(Data excerpts)
══════

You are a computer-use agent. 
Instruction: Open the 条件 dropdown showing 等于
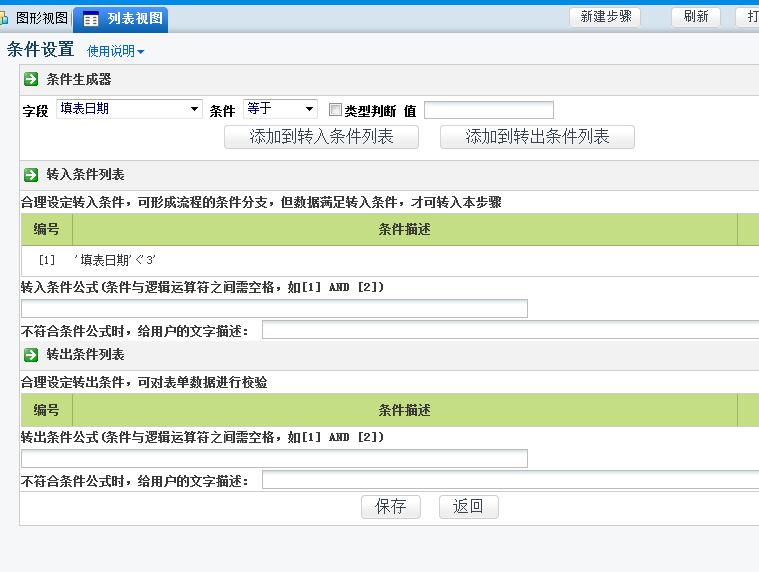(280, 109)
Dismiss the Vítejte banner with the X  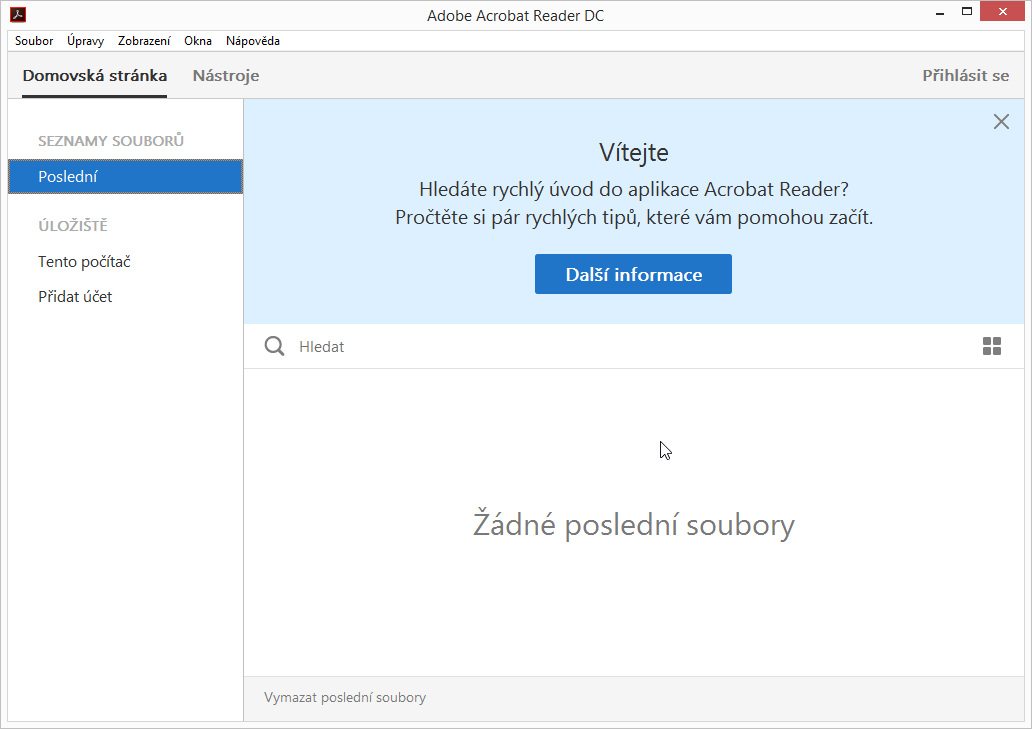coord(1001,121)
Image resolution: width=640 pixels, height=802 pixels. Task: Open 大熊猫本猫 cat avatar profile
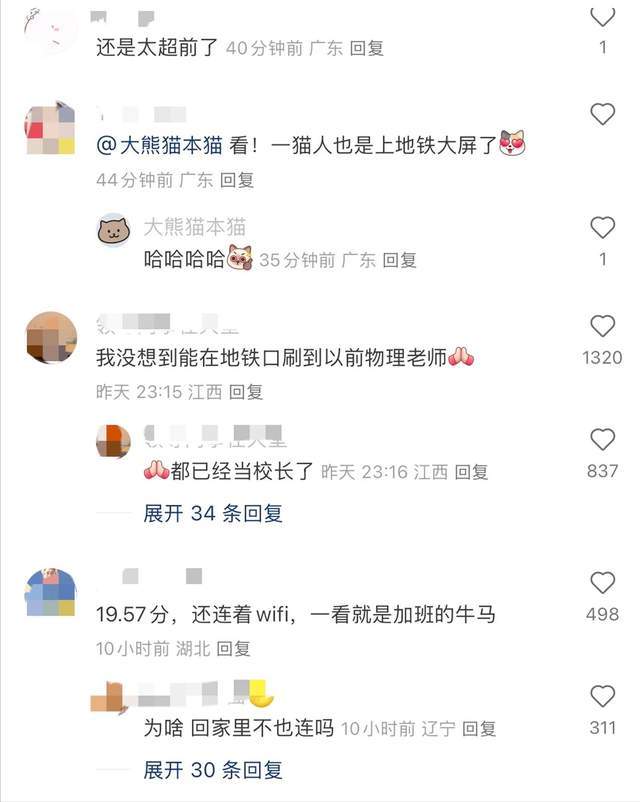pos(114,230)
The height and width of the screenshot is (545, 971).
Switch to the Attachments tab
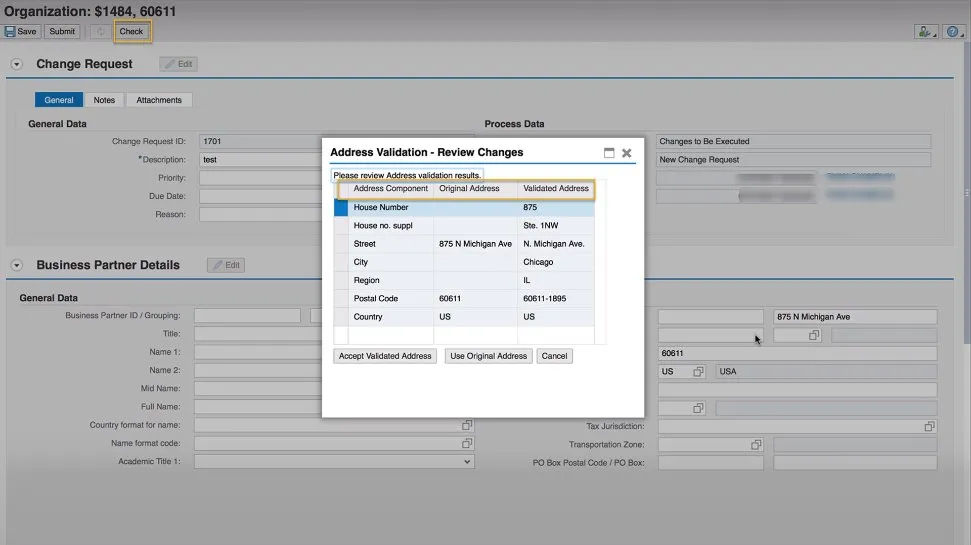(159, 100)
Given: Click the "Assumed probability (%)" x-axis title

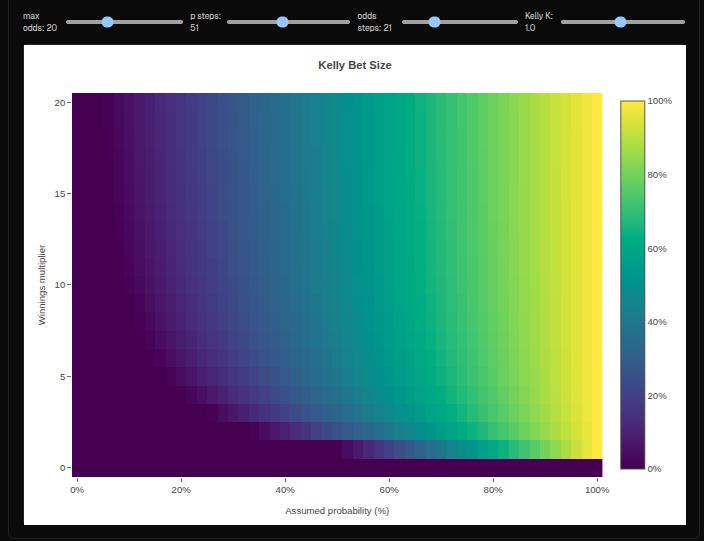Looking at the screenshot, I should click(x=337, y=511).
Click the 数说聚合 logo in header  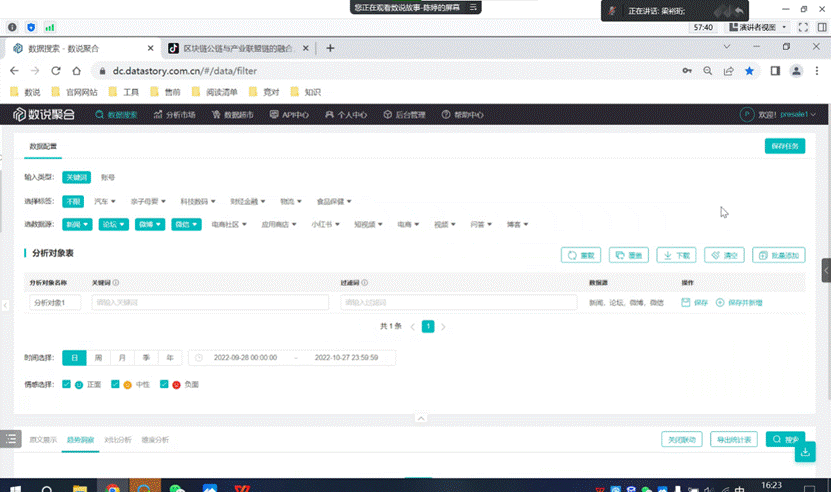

══════

Skip every picture. Repeat word for word the lines from the line holding "Image resolution: width=640" through the end of the entries above.

◆ Output of the exercise
Image resolution: width=640 pixels, height=802 pixels. Task: Open 大熊猫本猫 cat avatar profile
pos(114,230)
The height and width of the screenshot is (545, 971).
Switch to the Attachments tab
(159, 100)
Given: Click the "Assumed probability (%)" x-axis title

Looking at the screenshot, I should click(x=337, y=511).
Click the 数说聚合 logo in header  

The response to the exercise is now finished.